Dopo la sconfitta subita contro il Napoli, i gialloblù hanno prontamente  reagito disputando una partita gagliarda in casa del Sassuolo. Il rocambolesco pareggio di 3-3 e il susseguirsi delle reti, fotografano alla perfezione l’andamento del match. Il risultato, alla fine, è apparso più che giusto.

Nell’ambiente gialloblù è emerso un giustificato rammarico in quanto, per come si era messo l'incontro, era concreta la possibilità di portare a casa tre punti. La squadra di Juric, come ha ammesso lo stesso tecnico al termine del match, ha abbassato troppo il proprio baricentro concedendo metri alla compagine di Zerbi. La scelta tattica è, quindi, risultata in un certo senso determinante ai fini del pareggio finale. La sensazione è che nella squadra inizi a emergere un filo di stanchezza. Complici anche alcuni infortuni muscolari, le scelte a disposizione del tecnico si sono ridotte,  senza dimenticare che per  chi ha tirato la carretta fin dalle prime giornate, si inizia ad accendere la spia della riserva.
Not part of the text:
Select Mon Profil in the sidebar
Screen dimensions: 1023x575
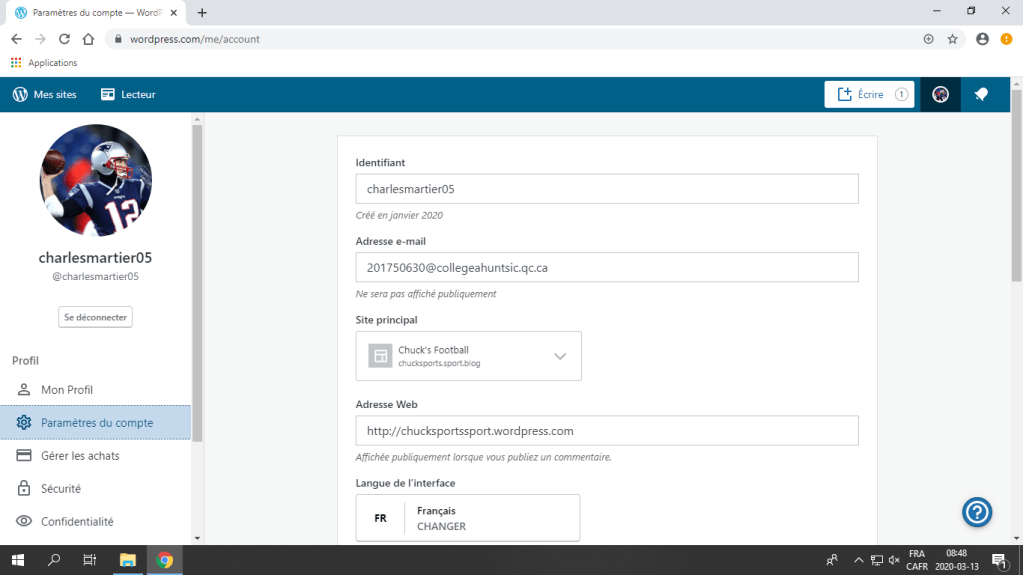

Alla salvezza "matematica" manca un punto che, prima o poi, arriverà senza patemi. Qualcuno iniziava a fare pensieri europei e anzi, a dire il vero, ha anche mostrato quasi  un piccolo disappunto per la perdita di terreno nei confronti del Milan, che punta senza dubbio a raggiungere la qualificazione. La sensazione - ma anche la conclusione naturale - è quella che fatto un bilancio complessivo,  l'obiettivo della permanenza in serie A, messo praticamente al sicuro quando mancano ancora dieci giornate al termine, basti e avanzi. Alzi la mano chi ad agosto non avrebbe messo la firma a tutto questo. Giusto non accontentarsi ma forse, anche se non è mai detta l’ultima parola, potrebbe anche bastare così.